Data excerpts ▸

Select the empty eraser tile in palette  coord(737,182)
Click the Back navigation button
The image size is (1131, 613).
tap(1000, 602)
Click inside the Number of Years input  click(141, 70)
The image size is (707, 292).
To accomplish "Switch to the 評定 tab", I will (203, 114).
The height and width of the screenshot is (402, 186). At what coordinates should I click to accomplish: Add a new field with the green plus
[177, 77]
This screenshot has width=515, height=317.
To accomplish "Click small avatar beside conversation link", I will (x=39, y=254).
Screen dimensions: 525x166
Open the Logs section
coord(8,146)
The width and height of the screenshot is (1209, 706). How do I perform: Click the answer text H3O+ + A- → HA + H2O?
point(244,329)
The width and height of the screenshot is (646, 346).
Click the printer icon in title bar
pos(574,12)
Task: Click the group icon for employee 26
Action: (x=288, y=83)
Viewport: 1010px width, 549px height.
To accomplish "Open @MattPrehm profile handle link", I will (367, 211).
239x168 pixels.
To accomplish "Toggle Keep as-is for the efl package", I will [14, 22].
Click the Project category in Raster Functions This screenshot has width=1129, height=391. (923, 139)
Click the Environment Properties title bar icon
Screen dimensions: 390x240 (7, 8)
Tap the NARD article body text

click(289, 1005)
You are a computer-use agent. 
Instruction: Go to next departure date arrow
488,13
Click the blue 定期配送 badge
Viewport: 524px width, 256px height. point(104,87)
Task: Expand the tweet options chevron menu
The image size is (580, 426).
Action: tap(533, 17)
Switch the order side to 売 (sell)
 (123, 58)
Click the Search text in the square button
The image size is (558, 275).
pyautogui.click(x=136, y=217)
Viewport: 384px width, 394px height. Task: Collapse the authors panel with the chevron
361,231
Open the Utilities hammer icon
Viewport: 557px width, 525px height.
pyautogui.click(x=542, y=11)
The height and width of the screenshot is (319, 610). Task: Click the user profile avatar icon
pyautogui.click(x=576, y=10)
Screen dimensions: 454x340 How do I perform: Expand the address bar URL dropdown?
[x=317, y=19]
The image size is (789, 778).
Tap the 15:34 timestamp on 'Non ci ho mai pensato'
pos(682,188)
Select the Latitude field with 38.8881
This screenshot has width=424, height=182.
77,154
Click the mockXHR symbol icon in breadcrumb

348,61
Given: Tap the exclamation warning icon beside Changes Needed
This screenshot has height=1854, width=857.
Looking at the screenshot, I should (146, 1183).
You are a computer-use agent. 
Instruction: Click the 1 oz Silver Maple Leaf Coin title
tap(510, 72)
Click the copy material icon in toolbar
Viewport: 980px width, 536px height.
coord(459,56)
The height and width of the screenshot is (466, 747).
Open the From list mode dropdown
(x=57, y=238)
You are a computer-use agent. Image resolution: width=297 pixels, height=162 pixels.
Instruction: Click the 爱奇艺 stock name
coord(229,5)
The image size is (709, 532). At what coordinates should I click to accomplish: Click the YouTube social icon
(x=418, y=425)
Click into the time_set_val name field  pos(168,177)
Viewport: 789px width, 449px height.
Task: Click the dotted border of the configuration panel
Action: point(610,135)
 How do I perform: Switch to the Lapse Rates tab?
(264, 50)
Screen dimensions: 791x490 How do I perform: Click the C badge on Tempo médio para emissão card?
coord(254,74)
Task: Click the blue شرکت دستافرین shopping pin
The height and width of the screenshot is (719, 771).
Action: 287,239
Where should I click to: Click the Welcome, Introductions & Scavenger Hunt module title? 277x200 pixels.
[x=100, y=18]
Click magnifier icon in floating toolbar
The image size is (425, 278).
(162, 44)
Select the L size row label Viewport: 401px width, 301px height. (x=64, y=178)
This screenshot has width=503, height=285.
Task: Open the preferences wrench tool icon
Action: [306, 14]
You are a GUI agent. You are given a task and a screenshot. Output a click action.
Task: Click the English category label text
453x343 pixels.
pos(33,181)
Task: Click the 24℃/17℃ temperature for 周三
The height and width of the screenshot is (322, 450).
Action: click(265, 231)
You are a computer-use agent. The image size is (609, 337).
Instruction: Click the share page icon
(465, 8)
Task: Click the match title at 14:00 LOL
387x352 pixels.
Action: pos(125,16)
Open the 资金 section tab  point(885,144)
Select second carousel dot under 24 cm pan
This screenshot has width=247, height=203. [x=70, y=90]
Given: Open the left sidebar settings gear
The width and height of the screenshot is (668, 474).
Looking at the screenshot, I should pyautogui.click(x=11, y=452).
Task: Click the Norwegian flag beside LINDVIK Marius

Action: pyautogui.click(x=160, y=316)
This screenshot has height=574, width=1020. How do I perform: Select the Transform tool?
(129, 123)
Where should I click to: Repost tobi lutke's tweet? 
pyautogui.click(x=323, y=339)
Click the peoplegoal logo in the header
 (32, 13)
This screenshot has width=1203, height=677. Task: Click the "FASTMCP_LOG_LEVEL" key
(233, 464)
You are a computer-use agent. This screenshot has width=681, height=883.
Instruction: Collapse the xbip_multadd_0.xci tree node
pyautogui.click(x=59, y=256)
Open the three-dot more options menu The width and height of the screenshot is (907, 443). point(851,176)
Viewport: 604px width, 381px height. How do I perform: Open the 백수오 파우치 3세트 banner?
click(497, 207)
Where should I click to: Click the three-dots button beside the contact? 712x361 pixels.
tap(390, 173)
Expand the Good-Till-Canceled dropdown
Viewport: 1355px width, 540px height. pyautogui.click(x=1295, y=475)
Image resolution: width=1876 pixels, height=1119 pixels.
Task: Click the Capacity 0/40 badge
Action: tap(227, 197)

The problem ▸ Give every entry again, exactly as it reads.

Response area ▸
Select the empty eraser tile in palette  coord(737,182)
Click the Back navigation button
The image size is (1131, 613).
tap(1000, 602)
Click inside the Number of Years input  click(141, 70)
The image size is (707, 292).
To accomplish "Switch to the 評定 tab", I will (203, 114).
The height and width of the screenshot is (402, 186). At what coordinates should I click to accomplish: Add a new field with the green plus
[177, 77]
This screenshot has width=515, height=317.
To accomplish "Click small avatar beside conversation link", I will (x=39, y=254).
Screen dimensions: 525x166
Open the Logs section
coord(8,146)
The width and height of the screenshot is (1209, 706). How do I perform: Click the answer text H3O+ + A- → HA + H2O?
point(244,329)
The width and height of the screenshot is (646, 346).
Click the printer icon in title bar
pos(574,12)
Task: Click the group icon for employee 26
Action: (x=288, y=83)
Viewport: 1010px width, 549px height.
To accomplish "Open @MattPrehm profile handle link", I will (367, 211).
239x168 pixels.
To accomplish "Toggle Keep as-is for the efl package", I will [14, 22].
Click the Project category in Raster Functions This screenshot has width=1129, height=391. (923, 139)
Click the Environment Properties title bar icon
Screen dimensions: 390x240 (7, 8)
Tap the NARD article body text

click(289, 1005)
You are a computer-use agent. 
Instruction: Go to next departure date arrow
488,13
Click the blue 定期配送 badge
Viewport: 524px width, 256px height. point(104,87)
Task: Expand the tweet options chevron menu
The image size is (580, 426).
Action: tap(533, 17)
Switch the order side to 売 (sell)
 (123, 58)
Click the Search text in the square button
The image size is (558, 275).
pyautogui.click(x=136, y=217)
Viewport: 384px width, 394px height. Task: Collapse the authors panel with the chevron
361,231
Open the Utilities hammer icon
Viewport: 557px width, 525px height.
pyautogui.click(x=542, y=11)
The height and width of the screenshot is (319, 610). Task: Click the user profile avatar icon
pyautogui.click(x=576, y=10)
Screen dimensions: 454x340 How do I perform: Expand the address bar URL dropdown?
[x=317, y=19]
The image size is (789, 778).
Tap the 15:34 timestamp on 'Non ci ho mai pensato'
pos(682,188)
Select the Latitude field with 38.8881
This screenshot has width=424, height=182.
77,154
Click the mockXHR symbol icon in breadcrumb

348,61
Given: Tap the exclamation warning icon beside Changes Needed
This screenshot has height=1854, width=857.
Looking at the screenshot, I should (146, 1183).
You are a computer-use agent. 
Instruction: Click the 1 oz Silver Maple Leaf Coin title
tap(510, 72)
Click the copy material icon in toolbar
Viewport: 980px width, 536px height.
coord(459,56)
The height and width of the screenshot is (466, 747).
Open the From list mode dropdown
(x=57, y=238)
You are a computer-use agent. Image resolution: width=297 pixels, height=162 pixels.
Instruction: Click the 爱奇艺 stock name
coord(229,5)
The image size is (709, 532). At what coordinates should I click to accomplish: Click the YouTube social icon
(x=418, y=425)
Click into the time_set_val name field  pos(168,177)
Viewport: 789px width, 449px height.
Task: Click the dotted border of the configuration panel
Action: point(610,135)
 How do I perform: Switch to the Lapse Rates tab?
(264, 50)
Screen dimensions: 791x490 How do I perform: Click the C badge on Tempo médio para emissão card?
coord(254,74)
Task: Click the blue شرکت دستافرین shopping pin
The height and width of the screenshot is (719, 771).
Action: 287,239
Where should I click to: Click the Welcome, Introductions & Scavenger Hunt module title? 277x200 pixels.
[x=100, y=18]
Click magnifier icon in floating toolbar
The image size is (425, 278).
(162, 44)
Select the L size row label Viewport: 401px width, 301px height. (x=64, y=178)
This screenshot has width=503, height=285.
Task: Open the preferences wrench tool icon
Action: [306, 14]
You are a GUI agent. You are given a task and a screenshot. Output a click action.
Task: Click the English category label text
453x343 pixels.
pos(33,181)
Task: Click the 24℃/17℃ temperature for 周三
The height and width of the screenshot is (322, 450).
Action: click(265, 231)
You are a computer-use agent. The image size is (609, 337).
Instruction: Click the share page icon
(465, 8)
Task: Click the match title at 14:00 LOL
387x352 pixels.
Action: pos(125,16)
Open the 资金 section tab  point(885,144)
Select second carousel dot under 24 cm pan
This screenshot has width=247, height=203. [x=70, y=90]
Given: Open the left sidebar settings gear
The width and height of the screenshot is (668, 474).
Looking at the screenshot, I should pyautogui.click(x=11, y=452).
Task: Click the Norwegian flag beside LINDVIK Marius

Action: pyautogui.click(x=160, y=316)
This screenshot has height=574, width=1020. How do I perform: Select the Transform tool?
(129, 123)
Where should I click to: Repost tobi lutke's tweet? 
pyautogui.click(x=323, y=339)
Click the peoplegoal logo in the header
 (32, 13)
This screenshot has width=1203, height=677. Task: Click the "FASTMCP_LOG_LEVEL" key
(233, 464)
You are a computer-use agent. This screenshot has width=681, height=883.
Instruction: Collapse the xbip_multadd_0.xci tree node
pyautogui.click(x=59, y=256)
Open the three-dot more options menu The width and height of the screenshot is (907, 443). point(851,176)
Viewport: 604px width, 381px height. How do I perform: Open the 백수오 파우치 3세트 banner?
click(497, 207)
Where should I click to: Click the three-dots button beside the contact? 712x361 pixels.
tap(390, 173)
Expand the Good-Till-Canceled dropdown
Viewport: 1355px width, 540px height. pyautogui.click(x=1295, y=475)
Image resolution: width=1876 pixels, height=1119 pixels.
Task: Click the Capacity 0/40 badge
Action: tap(227, 197)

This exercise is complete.